Given how little students actually learn in school, its only clear-cut benefit is daycare. Yet during Covid, many schools across the country were closed for over a year. Extraordinarily inconvenient for parents, especially moms. Yet virtually no one publicly stated the ugly-yet-obvious fact that great convenience for tens of millions of parents vastly outweighs a few extra Covid deaths.
Last year, Scott Alexander wrote,
So my prediction is that an average student could miss a year or two of school without major long-term effects. Their standardized test score would be lower at the end of the two years they missed than some other student who had been in school the whole time. But after a short period they would equalize again. I don’t think you need to burn yourself out working overtime to send your kid to a private school, I don’t think you need to risk your immunocompromised kid’s health to send her to the classroom, I think you can just chill.
The standard argument against school closures is that kids will fall behind in terms of learning. But this is difficult to reconcile with the Null Hypothesis, which is that attempts to measure the effect of educational interventions almost never find a significant, replicable, long-term effect.
Bryan’s point, with which I agree, is that school closures disrupt parents especially.
I do think that the overall adverse effects on young people of social isolation during COVID may be large. But it’s the social isolation in general, with school closures only a part of it. And if you keep schools open but don’t let kids be kids, that could be just as harmful as closing schools.
I think you might be making an assumption about the linearity of school effects. The fact the going from public school to a charter school produces no lasting impact does not mean that removing two years of school will also not have an impact.
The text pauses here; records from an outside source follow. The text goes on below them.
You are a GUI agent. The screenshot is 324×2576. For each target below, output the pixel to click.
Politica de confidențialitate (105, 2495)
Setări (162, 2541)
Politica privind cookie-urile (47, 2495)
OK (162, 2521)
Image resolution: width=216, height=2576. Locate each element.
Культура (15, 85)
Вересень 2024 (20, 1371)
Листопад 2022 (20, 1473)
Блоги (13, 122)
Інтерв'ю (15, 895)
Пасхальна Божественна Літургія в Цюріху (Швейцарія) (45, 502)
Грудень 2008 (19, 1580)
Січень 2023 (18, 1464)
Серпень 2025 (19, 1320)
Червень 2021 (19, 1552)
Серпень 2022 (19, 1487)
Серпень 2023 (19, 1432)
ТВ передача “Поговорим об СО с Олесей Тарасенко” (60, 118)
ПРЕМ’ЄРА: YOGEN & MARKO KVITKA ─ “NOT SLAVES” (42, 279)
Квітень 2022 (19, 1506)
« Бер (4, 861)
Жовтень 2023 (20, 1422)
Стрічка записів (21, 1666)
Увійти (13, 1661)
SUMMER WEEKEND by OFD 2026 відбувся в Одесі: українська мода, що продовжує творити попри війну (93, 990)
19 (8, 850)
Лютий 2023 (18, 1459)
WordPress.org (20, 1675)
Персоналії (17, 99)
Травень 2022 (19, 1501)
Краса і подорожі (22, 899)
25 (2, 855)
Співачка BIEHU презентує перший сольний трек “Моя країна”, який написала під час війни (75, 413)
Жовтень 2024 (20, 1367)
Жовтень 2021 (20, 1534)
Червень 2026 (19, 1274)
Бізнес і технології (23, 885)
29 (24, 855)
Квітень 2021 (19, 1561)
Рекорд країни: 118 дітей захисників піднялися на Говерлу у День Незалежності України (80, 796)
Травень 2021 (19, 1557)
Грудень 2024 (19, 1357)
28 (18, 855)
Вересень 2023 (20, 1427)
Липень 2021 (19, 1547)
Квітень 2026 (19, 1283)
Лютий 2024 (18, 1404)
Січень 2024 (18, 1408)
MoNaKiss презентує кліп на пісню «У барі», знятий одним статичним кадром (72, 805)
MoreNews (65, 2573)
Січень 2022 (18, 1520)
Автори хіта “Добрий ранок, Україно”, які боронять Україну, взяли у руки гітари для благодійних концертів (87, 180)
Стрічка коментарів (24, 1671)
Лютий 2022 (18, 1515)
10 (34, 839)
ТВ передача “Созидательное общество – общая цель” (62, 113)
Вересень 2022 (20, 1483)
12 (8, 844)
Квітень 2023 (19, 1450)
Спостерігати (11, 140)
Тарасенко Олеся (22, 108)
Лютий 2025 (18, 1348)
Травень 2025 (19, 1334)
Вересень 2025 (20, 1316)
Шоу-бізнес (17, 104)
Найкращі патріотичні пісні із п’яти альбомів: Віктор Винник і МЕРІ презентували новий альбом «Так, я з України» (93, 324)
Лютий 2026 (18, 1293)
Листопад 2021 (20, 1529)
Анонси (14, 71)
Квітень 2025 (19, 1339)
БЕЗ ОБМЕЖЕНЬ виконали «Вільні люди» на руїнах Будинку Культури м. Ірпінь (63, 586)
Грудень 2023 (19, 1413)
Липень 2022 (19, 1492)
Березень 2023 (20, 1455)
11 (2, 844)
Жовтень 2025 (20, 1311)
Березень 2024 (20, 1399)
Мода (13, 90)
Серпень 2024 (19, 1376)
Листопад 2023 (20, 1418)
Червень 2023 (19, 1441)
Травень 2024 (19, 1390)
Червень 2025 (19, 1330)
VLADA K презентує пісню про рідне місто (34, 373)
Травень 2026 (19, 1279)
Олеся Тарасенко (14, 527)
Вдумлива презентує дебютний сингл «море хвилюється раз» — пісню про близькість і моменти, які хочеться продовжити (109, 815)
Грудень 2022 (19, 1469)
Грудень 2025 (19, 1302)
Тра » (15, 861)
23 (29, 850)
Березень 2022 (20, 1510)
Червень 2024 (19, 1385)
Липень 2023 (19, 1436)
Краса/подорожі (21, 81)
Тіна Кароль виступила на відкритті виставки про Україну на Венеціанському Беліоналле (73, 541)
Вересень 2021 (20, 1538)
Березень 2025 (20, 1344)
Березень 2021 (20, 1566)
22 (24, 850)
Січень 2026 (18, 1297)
The effect of school is likely to be non linear (I mean, I agree with you about the null effect of most school interventions, but would you really argue that having *zero* school before age 18 would be the same as the status quo? Clearly school matters up to a point.). So I wouldn’t try to extrapolate too far based on studies of charter schools and similar interventions.
Re: "let kids be kids." This applies also to the mask issue. The burden of proof is on schools who would impose masks on children all day for years.